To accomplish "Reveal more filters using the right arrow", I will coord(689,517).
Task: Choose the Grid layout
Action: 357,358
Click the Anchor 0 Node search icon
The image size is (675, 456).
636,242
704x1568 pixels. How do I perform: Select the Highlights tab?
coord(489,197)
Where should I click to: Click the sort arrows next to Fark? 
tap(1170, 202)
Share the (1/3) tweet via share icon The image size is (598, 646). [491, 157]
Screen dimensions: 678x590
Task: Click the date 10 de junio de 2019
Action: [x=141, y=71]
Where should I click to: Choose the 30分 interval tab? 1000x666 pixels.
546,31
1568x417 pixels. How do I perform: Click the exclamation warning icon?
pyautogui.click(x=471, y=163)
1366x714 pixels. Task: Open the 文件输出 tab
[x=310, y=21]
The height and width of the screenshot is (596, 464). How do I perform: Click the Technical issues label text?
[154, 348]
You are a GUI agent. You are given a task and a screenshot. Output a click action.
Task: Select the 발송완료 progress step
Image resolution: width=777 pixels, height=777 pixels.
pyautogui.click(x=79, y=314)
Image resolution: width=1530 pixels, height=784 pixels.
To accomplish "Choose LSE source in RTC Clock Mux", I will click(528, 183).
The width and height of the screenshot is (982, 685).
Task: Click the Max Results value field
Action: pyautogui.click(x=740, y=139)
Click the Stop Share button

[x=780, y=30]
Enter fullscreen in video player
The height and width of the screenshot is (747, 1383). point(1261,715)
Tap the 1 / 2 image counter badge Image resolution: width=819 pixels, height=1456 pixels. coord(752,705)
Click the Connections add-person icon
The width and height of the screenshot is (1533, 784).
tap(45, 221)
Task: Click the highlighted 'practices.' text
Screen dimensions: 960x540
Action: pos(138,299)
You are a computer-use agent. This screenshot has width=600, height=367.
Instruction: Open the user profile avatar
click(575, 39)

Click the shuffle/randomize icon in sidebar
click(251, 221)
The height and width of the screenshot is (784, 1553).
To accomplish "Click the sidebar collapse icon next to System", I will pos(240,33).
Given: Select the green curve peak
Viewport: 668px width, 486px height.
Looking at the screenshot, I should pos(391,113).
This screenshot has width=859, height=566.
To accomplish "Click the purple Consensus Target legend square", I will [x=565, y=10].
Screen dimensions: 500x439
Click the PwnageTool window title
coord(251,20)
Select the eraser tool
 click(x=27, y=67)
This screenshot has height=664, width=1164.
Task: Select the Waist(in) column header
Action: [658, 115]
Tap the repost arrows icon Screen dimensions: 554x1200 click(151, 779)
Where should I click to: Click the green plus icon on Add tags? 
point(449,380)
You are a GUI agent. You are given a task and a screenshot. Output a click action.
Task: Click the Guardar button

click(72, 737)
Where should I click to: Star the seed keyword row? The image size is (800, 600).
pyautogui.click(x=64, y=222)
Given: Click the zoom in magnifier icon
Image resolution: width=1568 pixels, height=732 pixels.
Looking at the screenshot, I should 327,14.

==============================

- [What the task requires]
Each line from the one that contains "This screenshot has width=859, height=566." to the end of the data should be set down exactly, both ends included.

- [Output of the exercise]
This screenshot has width=859, height=566.
To accomplish "Click the purple Consensus Target legend square", I will [x=565, y=10].
Screen dimensions: 500x439
Click the PwnageTool window title
coord(251,20)
Select the eraser tool
 click(x=27, y=67)
This screenshot has height=664, width=1164.
Task: Select the Waist(in) column header
Action: [658, 115]
Tap the repost arrows icon Screen dimensions: 554x1200 click(151, 779)
Where should I click to: Click the green plus icon on Add tags? 
point(449,380)
You are a GUI agent. You are given a task and a screenshot. Output a click action.
Task: Click the Guardar button

click(72, 737)
Where should I click to: Star the seed keyword row? The image size is (800, 600).
pyautogui.click(x=64, y=222)
Given: Click the zoom in magnifier icon
Image resolution: width=1568 pixels, height=732 pixels.
Looking at the screenshot, I should 327,14.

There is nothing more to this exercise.